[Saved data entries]
===============

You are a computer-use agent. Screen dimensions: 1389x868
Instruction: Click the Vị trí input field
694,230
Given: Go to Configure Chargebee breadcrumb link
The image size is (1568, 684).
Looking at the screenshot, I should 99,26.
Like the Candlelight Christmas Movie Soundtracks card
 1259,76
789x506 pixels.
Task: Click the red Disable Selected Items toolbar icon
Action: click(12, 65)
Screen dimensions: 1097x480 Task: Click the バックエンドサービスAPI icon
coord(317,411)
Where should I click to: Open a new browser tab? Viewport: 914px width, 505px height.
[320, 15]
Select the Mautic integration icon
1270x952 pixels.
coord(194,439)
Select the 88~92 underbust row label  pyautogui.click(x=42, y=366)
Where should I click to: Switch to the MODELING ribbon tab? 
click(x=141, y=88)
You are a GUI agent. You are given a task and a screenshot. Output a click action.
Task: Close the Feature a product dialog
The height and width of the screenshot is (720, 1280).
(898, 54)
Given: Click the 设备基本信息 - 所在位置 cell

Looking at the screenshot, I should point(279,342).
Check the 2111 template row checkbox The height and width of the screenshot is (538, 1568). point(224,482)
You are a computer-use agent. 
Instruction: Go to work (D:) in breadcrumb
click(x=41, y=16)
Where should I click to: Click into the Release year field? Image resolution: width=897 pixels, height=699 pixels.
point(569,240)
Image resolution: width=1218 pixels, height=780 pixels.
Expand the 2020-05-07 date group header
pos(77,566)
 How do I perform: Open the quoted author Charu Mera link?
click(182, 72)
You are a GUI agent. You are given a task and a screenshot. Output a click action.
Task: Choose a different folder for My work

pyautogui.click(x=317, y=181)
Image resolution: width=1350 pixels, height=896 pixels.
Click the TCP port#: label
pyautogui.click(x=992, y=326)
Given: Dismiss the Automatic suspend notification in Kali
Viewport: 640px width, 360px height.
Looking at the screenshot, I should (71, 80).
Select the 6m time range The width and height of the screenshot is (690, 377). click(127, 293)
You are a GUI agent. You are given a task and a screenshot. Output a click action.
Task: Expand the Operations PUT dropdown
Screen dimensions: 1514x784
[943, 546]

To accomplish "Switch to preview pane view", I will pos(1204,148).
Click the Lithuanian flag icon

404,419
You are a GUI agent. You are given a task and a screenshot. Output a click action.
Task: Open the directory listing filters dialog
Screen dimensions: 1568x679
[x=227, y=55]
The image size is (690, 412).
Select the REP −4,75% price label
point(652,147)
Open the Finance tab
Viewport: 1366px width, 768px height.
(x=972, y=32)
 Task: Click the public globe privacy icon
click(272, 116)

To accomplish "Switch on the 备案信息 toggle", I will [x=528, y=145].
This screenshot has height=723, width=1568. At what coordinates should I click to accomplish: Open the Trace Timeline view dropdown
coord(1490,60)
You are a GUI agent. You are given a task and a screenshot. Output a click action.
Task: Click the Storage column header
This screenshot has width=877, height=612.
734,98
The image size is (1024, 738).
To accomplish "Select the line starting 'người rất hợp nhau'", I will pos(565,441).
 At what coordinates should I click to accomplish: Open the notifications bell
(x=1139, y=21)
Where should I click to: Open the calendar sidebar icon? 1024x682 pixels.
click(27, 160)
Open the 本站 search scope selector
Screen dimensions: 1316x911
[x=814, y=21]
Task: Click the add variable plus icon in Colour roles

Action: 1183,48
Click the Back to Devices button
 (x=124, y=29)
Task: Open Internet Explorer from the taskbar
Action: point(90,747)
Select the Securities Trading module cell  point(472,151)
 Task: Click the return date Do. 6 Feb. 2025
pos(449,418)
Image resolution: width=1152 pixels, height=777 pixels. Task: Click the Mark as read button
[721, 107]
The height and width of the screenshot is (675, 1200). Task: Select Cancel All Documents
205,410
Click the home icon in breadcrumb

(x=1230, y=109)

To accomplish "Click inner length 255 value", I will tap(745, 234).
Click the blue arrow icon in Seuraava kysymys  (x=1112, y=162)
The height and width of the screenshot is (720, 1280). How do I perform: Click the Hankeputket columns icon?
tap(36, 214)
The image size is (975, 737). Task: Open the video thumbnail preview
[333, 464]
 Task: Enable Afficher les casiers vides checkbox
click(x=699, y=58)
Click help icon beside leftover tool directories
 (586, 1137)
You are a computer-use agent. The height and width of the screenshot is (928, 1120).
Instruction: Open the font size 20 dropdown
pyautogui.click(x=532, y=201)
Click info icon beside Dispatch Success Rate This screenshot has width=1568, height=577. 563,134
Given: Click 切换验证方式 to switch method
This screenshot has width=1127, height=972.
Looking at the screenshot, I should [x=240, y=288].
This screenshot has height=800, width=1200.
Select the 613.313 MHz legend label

===============

» WHAT YOU ARE ASKED TO DO
Rewrite the entire listing above, substituting "desktop automation agent" for every occurrence of "computer-use agent". Keep all other lines and characters unchanged.

» WORKED ANSWER
You are a desktop automation agent. Screen dimensions: 1389x868
Instruction: Click the Vị trí input field
694,230
Given: Go to Configure Chargebee breadcrumb link
The image size is (1568, 684).
Looking at the screenshot, I should 99,26.
Like the Candlelight Christmas Movie Soundtracks card
 1259,76
789x506 pixels.
Task: Click the red Disable Selected Items toolbar icon
Action: click(12, 65)
Screen dimensions: 1097x480 Task: Click the バックエンドサービスAPI icon
coord(317,411)
Where should I click to: Open a new browser tab? Viewport: 914px width, 505px height.
[320, 15]
Select the Mautic integration icon
1270x952 pixels.
coord(194,439)
Select the 88~92 underbust row label  pyautogui.click(x=42, y=366)
Where should I click to: Switch to the MODELING ribbon tab? 
click(x=141, y=88)
You are a GUI agent. You are given a task and a screenshot. Output a click action.
Task: Close the Feature a product dialog
The height and width of the screenshot is (720, 1280).
(898, 54)
Given: Click the 设备基本信息 - 所在位置 cell

Looking at the screenshot, I should point(279,342).
Check the 2111 template row checkbox The height and width of the screenshot is (538, 1568). point(224,482)
You are a desktop automation agent. 
Instruction: Go to work (D:) in breadcrumb
click(x=41, y=16)
Where should I click to: Click into the Release year field? Image resolution: width=897 pixels, height=699 pixels.
point(569,240)
Image resolution: width=1218 pixels, height=780 pixels.
Expand the 2020-05-07 date group header
pos(77,566)
 How do I perform: Open the quoted author Charu Mera link?
click(182, 72)
You are a GUI agent. You are given a task and a screenshot. Output a click action.
Task: Choose a different folder for My work

pyautogui.click(x=317, y=181)
Image resolution: width=1350 pixels, height=896 pixels.
Click the TCP port#: label
pyautogui.click(x=992, y=326)
Given: Dismiss the Automatic suspend notification in Kali
Viewport: 640px width, 360px height.
Looking at the screenshot, I should (71, 80).
Select the 6m time range The width and height of the screenshot is (690, 377). click(127, 293)
You are a GUI agent. You are given a task and a screenshot. Output a click action.
Task: Expand the Operations PUT dropdown
Screen dimensions: 1514x784
[943, 546]

To accomplish "Switch to preview pane view", I will pos(1204,148).
Click the Lithuanian flag icon

404,419
You are a GUI agent. You are given a task and a screenshot. Output a click action.
Task: Open the directory listing filters dialog
Screen dimensions: 1568x679
[x=227, y=55]
The image size is (690, 412).
Select the REP −4,75% price label
point(652,147)
Open the Finance tab
Viewport: 1366px width, 768px height.
(x=972, y=32)
 Task: Click the public globe privacy icon
click(272, 116)

To accomplish "Switch on the 备案信息 toggle", I will [x=528, y=145].
This screenshot has height=723, width=1568. At what coordinates should I click to accomplish: Open the Trace Timeline view dropdown
coord(1490,60)
You are a GUI agent. You are given a task and a screenshot. Output a click action.
Task: Click the Storage column header
This screenshot has width=877, height=612.
734,98
The image size is (1024, 738).
To accomplish "Select the line starting 'người rất hợp nhau'", I will pos(565,441).
 At what coordinates should I click to accomplish: Open the notifications bell
(x=1139, y=21)
Where should I click to: Open the calendar sidebar icon? 1024x682 pixels.
click(27, 160)
Open the 本站 search scope selector
Screen dimensions: 1316x911
[x=814, y=21]
Task: Click the add variable plus icon in Colour roles

Action: 1183,48
Click the Back to Devices button
 (x=124, y=29)
Task: Open Internet Explorer from the taskbar
Action: point(90,747)
Select the Securities Trading module cell  point(472,151)
 Task: Click the return date Do. 6 Feb. 2025
pos(449,418)
Image resolution: width=1152 pixels, height=777 pixels. Task: Click the Mark as read button
[721, 107]
The height and width of the screenshot is (675, 1200). Task: Select Cancel All Documents
205,410
Click the home icon in breadcrumb

(x=1230, y=109)

To accomplish "Click inner length 255 value", I will tap(745, 234).
Click the blue arrow icon in Seuraava kysymys  (x=1112, y=162)
The height and width of the screenshot is (720, 1280). How do I perform: Click the Hankeputket columns icon?
tap(36, 214)
The image size is (975, 737). Task: Open the video thumbnail preview
[333, 464]
 Task: Enable Afficher les casiers vides checkbox
click(x=699, y=58)
Click help icon beside leftover tool directories
 (586, 1137)
You are a desktop automation agent. The height and width of the screenshot is (928, 1120).
Instruction: Open the font size 20 dropdown
pyautogui.click(x=532, y=201)
Click info icon beside Dispatch Success Rate This screenshot has width=1568, height=577. 563,134
Given: Click 切换验证方式 to switch method
This screenshot has width=1127, height=972.
Looking at the screenshot, I should [x=240, y=288].
This screenshot has height=800, width=1200.
Select the 613.313 MHz legend label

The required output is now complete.